--- START ---

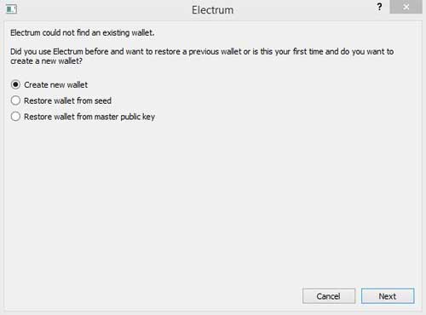Select Restore wallet from master public key radio
The height and width of the screenshot is (315, 426).
tap(15, 117)
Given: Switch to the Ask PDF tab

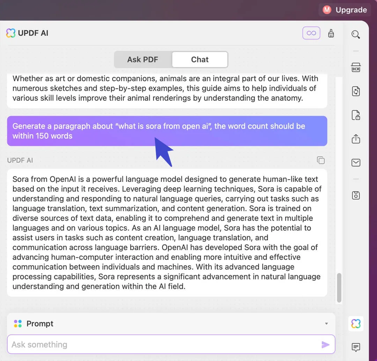Looking at the screenshot, I should click(x=143, y=59).
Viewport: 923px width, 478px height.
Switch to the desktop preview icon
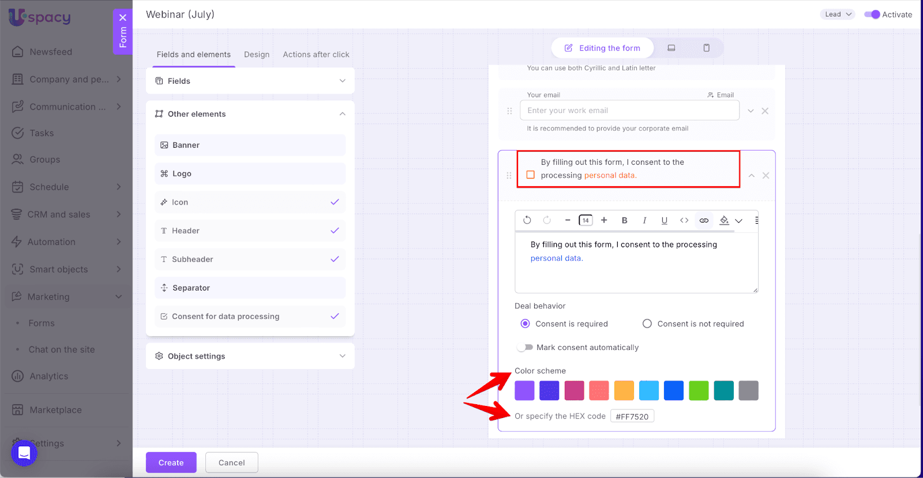(671, 48)
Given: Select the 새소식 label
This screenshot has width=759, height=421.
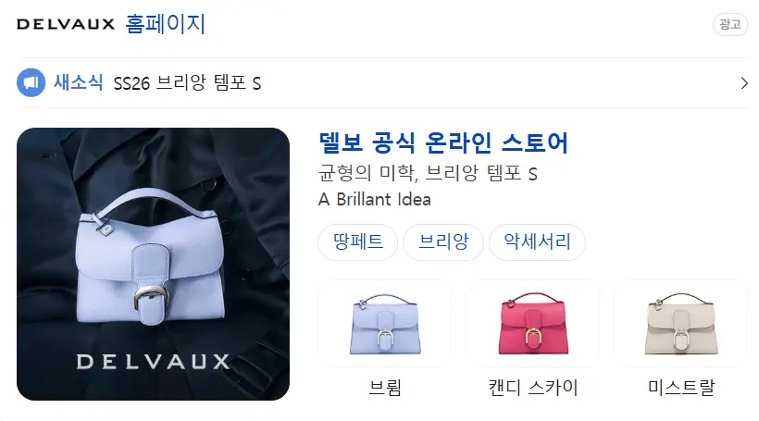Looking at the screenshot, I should click(79, 82).

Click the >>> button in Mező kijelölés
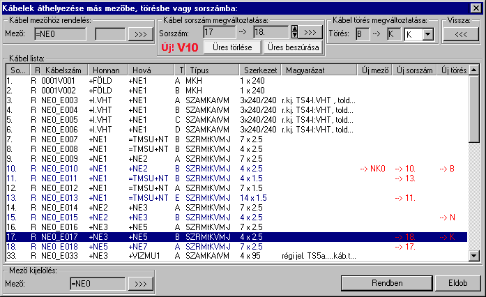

--- END ---

» TASK DIRECTIONS:
The answer consists of the lines from the one holding "Viewport: 923px width, 478px height." to the end of the records, inclusive, restated exactly and without pictures.

» RESULT FOR THIS TASK:
Viewport: 923px width, 478px height.
Switch to the desktop preview icon
(671, 48)
Given: Select the 새소식 label
This screenshot has width=759, height=421.
Looking at the screenshot, I should click(79, 82).

Click the >>> button in Mező kijelölés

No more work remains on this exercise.